In 2010, GlaxoSmithKline and Pfizer became the most visible new players when they formed dedicated rare disease units. Others, such as Roche, have made a series of deals that collectively amount to a sizable rare disease portfolio.
But it was Sanofi’s purchase of Genzyme for $20 billion in 2011 that really put the spotlight on rare disease assets, according to Ritu Baral, a stock analyst at the investment firm Canaccord Genuity.
Venture capital firms have become equally enchanted with the rare disease space. Not only is significantly more venture capital being devoted to rare disease drugs today than in the past, “but I think there’s more venture capital money for orphan drugs than for any other type of drug, save oncology,” Baral says.
Some firms have even started funds specifically targeting rare diseases. Among the biggest moves was a partnership between Atlas Venture and Shire to make early-stage investments in rare disease opportunities. And just last month, New Enterprise Associates and Pfizer Venture Investments committed $16 million to Cydan, which will pluck rare disease projects from academia and start companies around the most promising ideas.

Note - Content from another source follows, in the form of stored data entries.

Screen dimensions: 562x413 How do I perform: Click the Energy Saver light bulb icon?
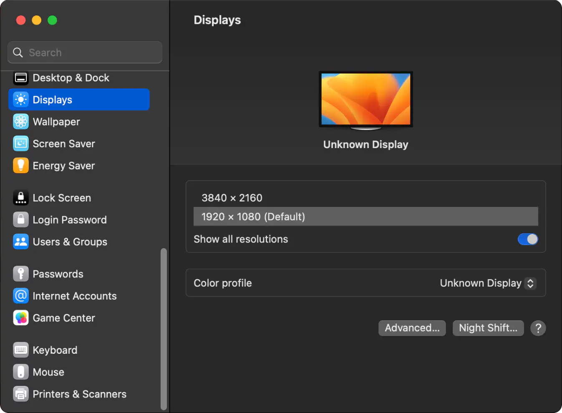(x=21, y=165)
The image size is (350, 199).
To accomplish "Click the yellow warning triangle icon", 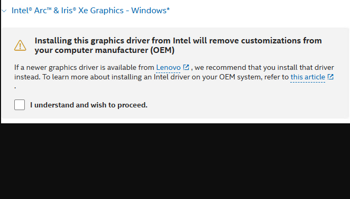I will [x=20, y=46].
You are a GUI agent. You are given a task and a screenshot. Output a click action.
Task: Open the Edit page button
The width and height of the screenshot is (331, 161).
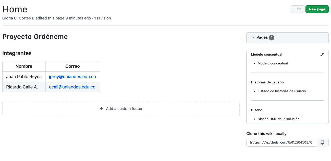298,9
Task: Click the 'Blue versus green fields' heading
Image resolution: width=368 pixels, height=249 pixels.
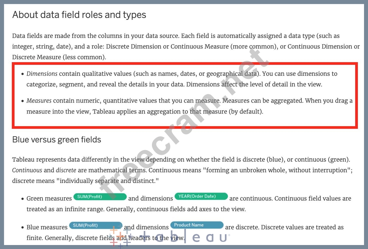Action: [56, 140]
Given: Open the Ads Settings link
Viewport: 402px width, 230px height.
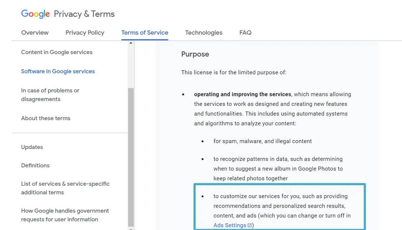Looking at the screenshot, I should (x=230, y=225).
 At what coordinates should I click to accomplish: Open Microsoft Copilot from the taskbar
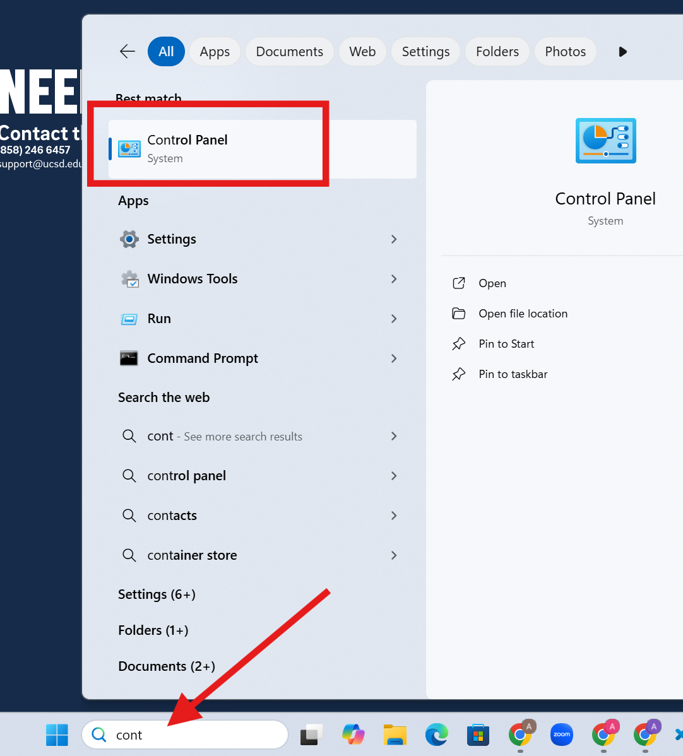353,735
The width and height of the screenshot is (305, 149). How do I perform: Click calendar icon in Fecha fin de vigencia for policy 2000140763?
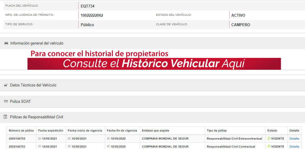click(108, 146)
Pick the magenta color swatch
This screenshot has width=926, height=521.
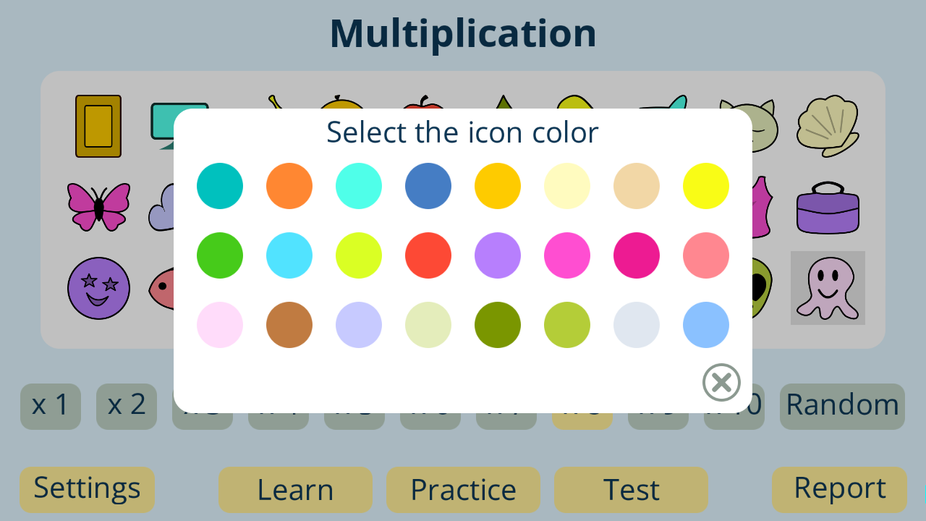637,255
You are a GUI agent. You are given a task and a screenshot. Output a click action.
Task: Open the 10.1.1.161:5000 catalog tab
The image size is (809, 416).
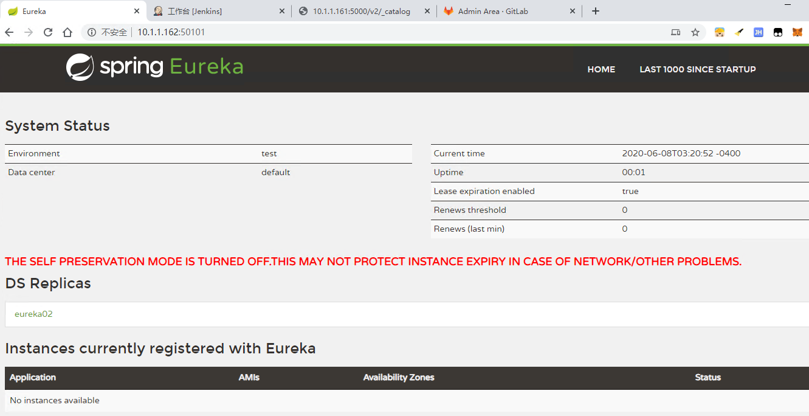pos(361,11)
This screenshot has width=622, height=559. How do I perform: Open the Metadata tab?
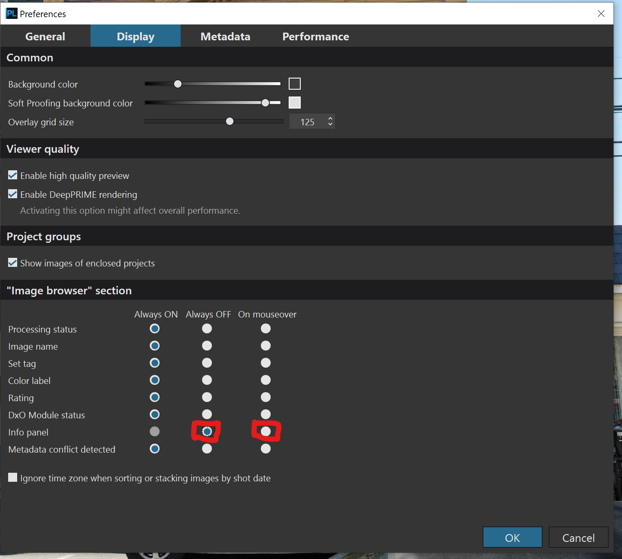click(225, 36)
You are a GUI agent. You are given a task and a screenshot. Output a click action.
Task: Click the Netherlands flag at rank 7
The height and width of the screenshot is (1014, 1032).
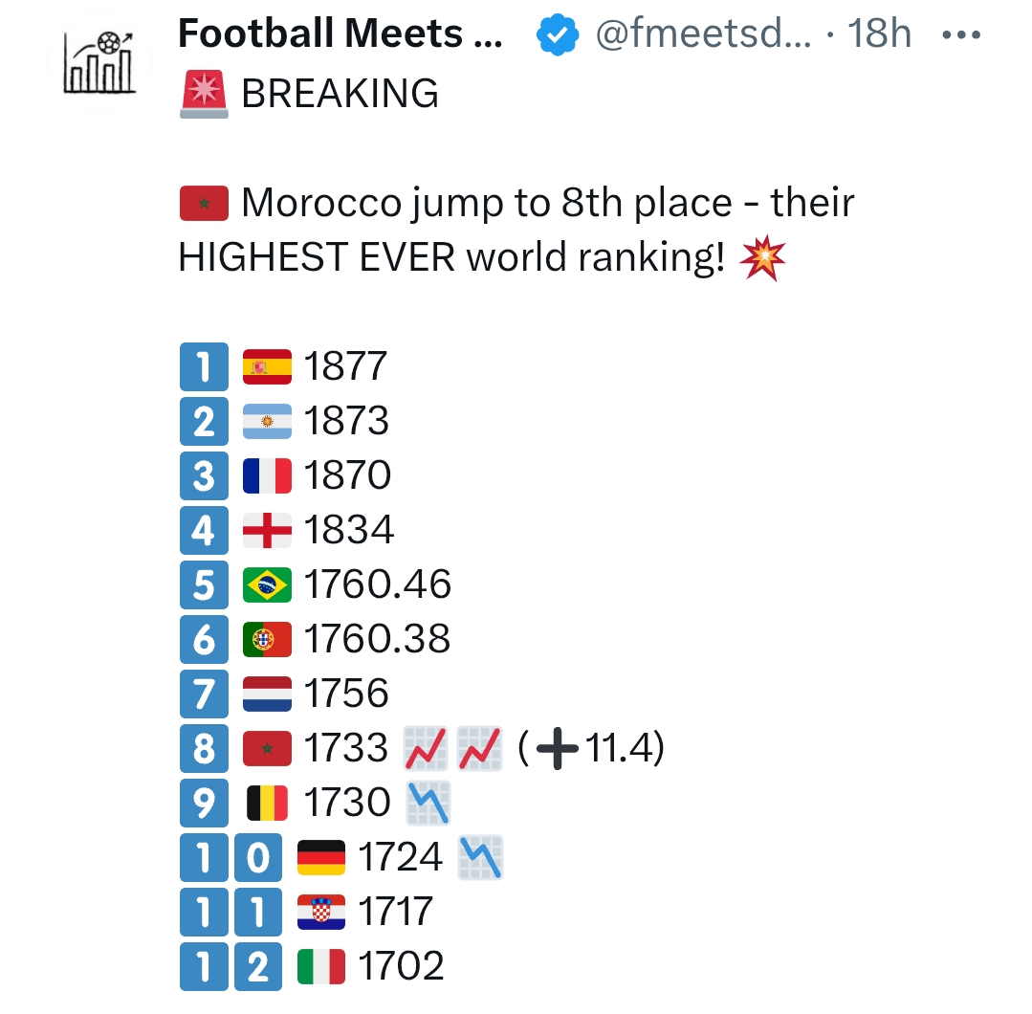[x=267, y=694]

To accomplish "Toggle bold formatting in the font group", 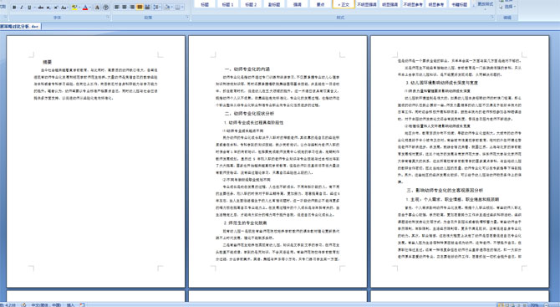I will [14, 8].
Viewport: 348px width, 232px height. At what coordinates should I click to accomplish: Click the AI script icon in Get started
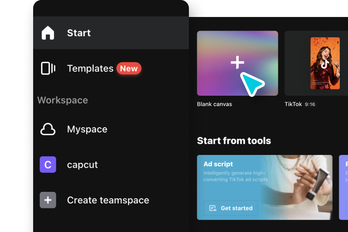point(213,208)
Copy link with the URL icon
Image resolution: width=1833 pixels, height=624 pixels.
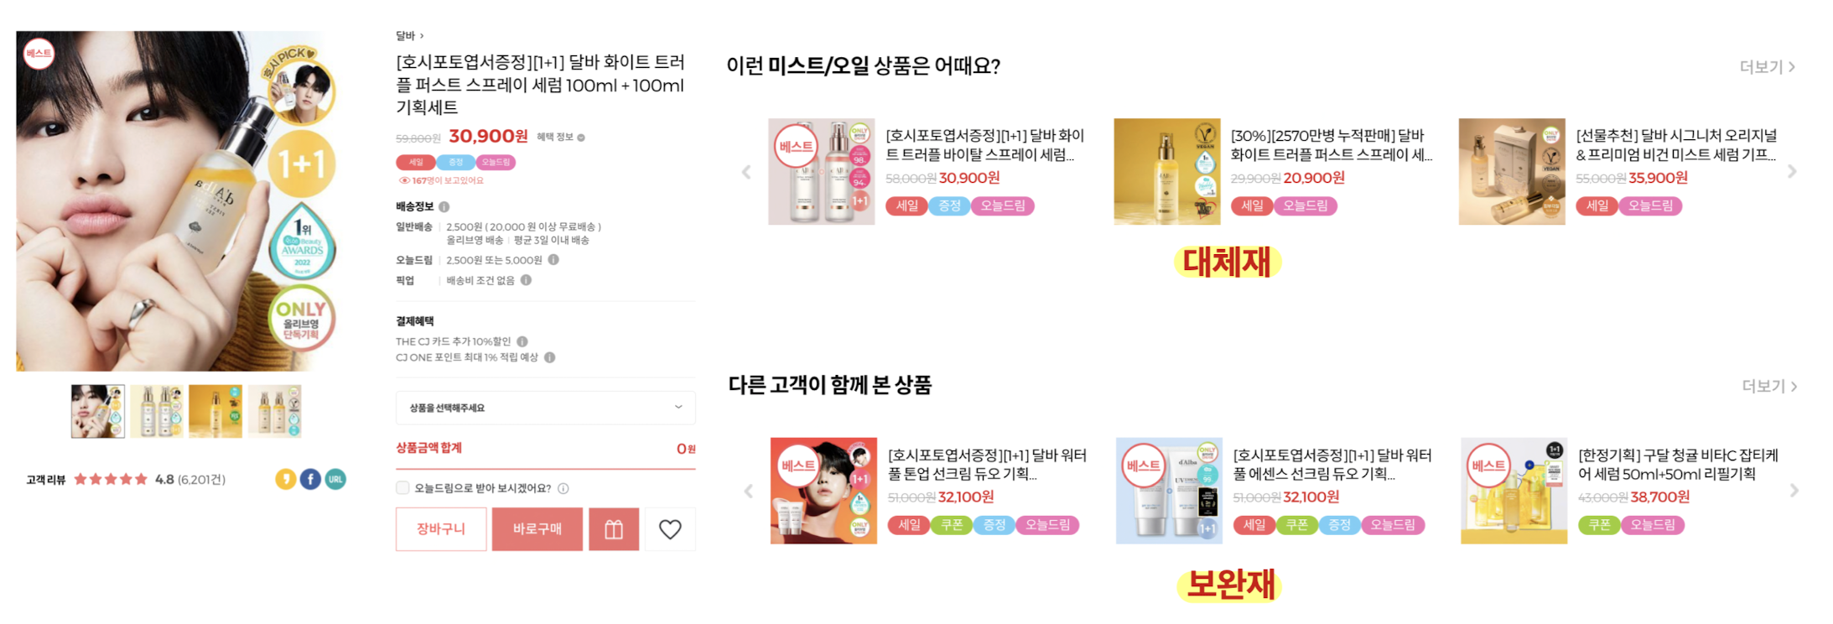click(x=335, y=479)
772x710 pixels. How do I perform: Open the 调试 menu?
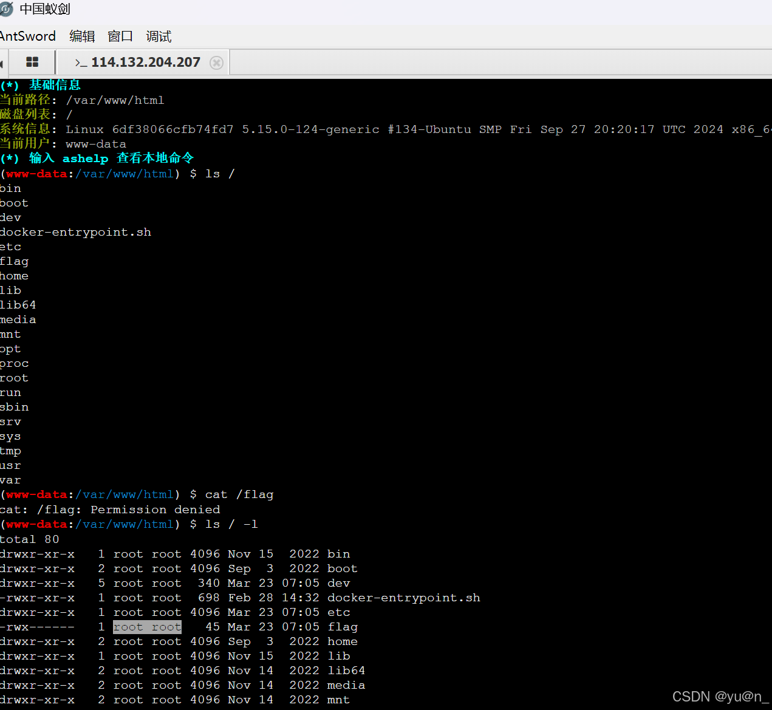pos(158,36)
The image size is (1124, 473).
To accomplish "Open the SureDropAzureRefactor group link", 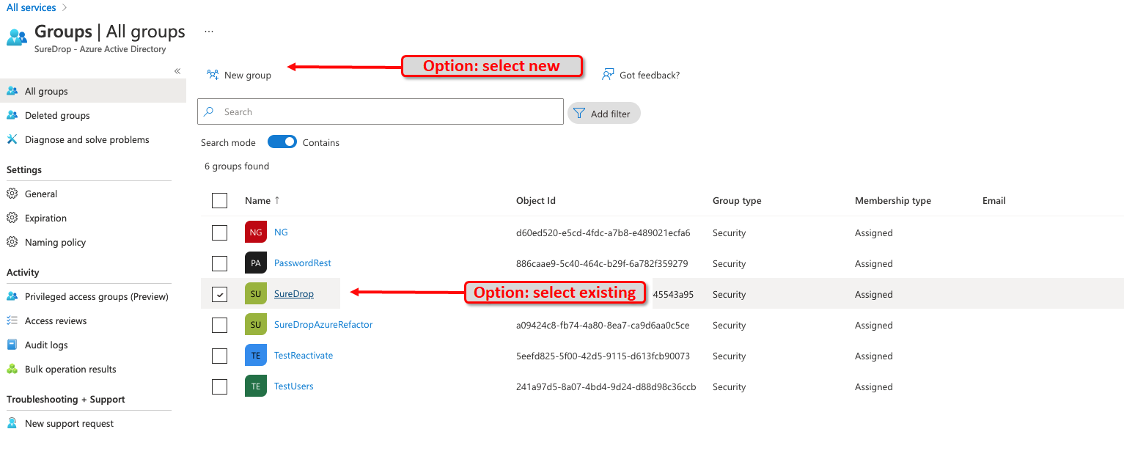I will coord(323,324).
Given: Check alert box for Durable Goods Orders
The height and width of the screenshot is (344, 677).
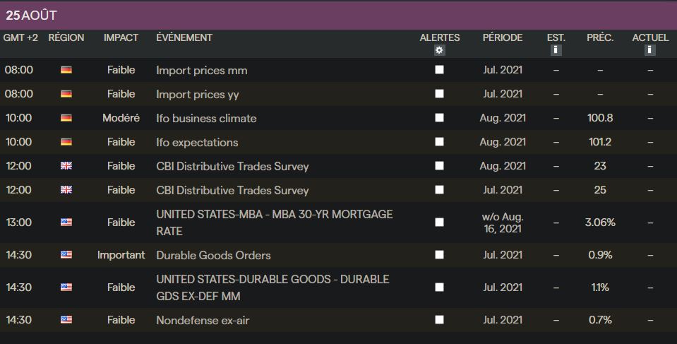Looking at the screenshot, I should click(439, 255).
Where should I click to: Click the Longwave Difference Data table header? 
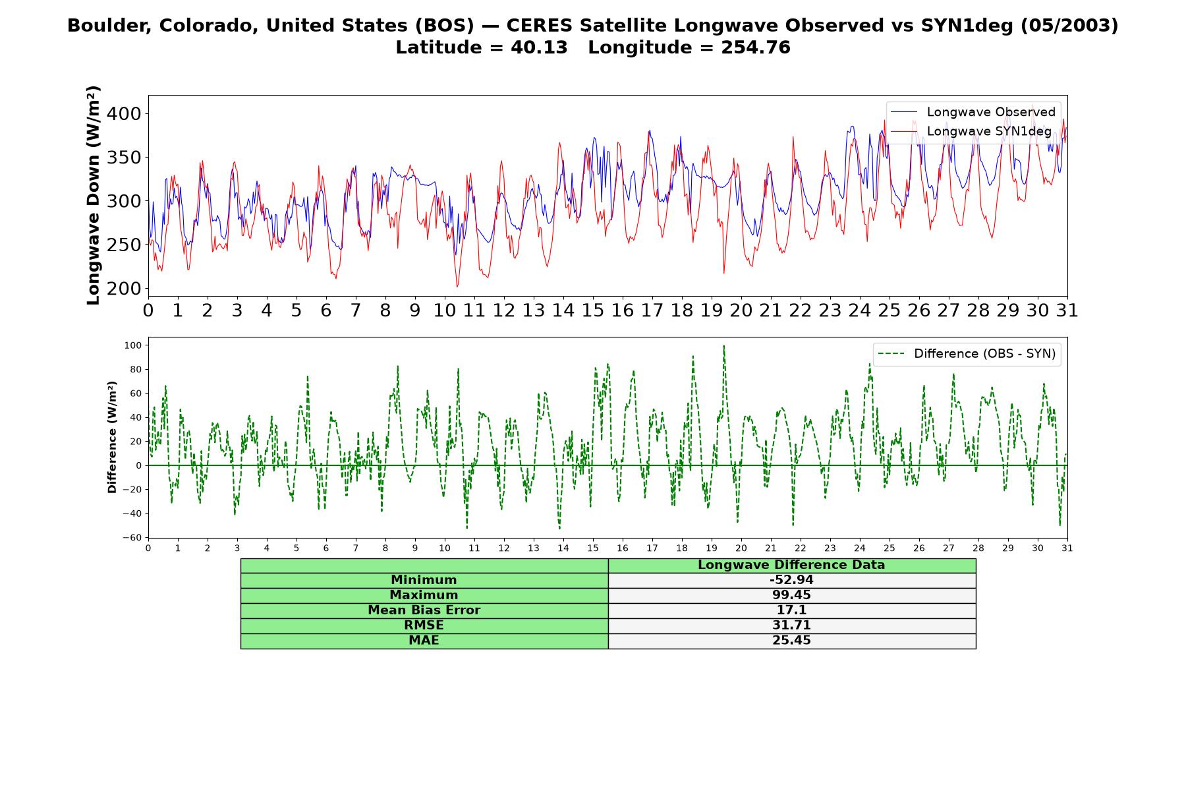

Figures for how much money has been poured into drugs for rare diseases are hard to come by. Many drug development pacts have been inked, but even venture capital firms working in the space can’t quantify the overall investment, a kind of hand waving that contributes to worries that interest in rare diseases is a fad.
One statistic everyone touts is growth in R&D projects. According to a recent report by the Analysis Group and Pharmaceutical Research & Manufacturers of America, a drug industry trade association, 1,795 projects in the clinical pipeline as of October 2011 had orphan designation. And between 2001 and 2010, the number of products with orphan designation grew 10% annually, despite a decline in the total number of drug candidates during that period.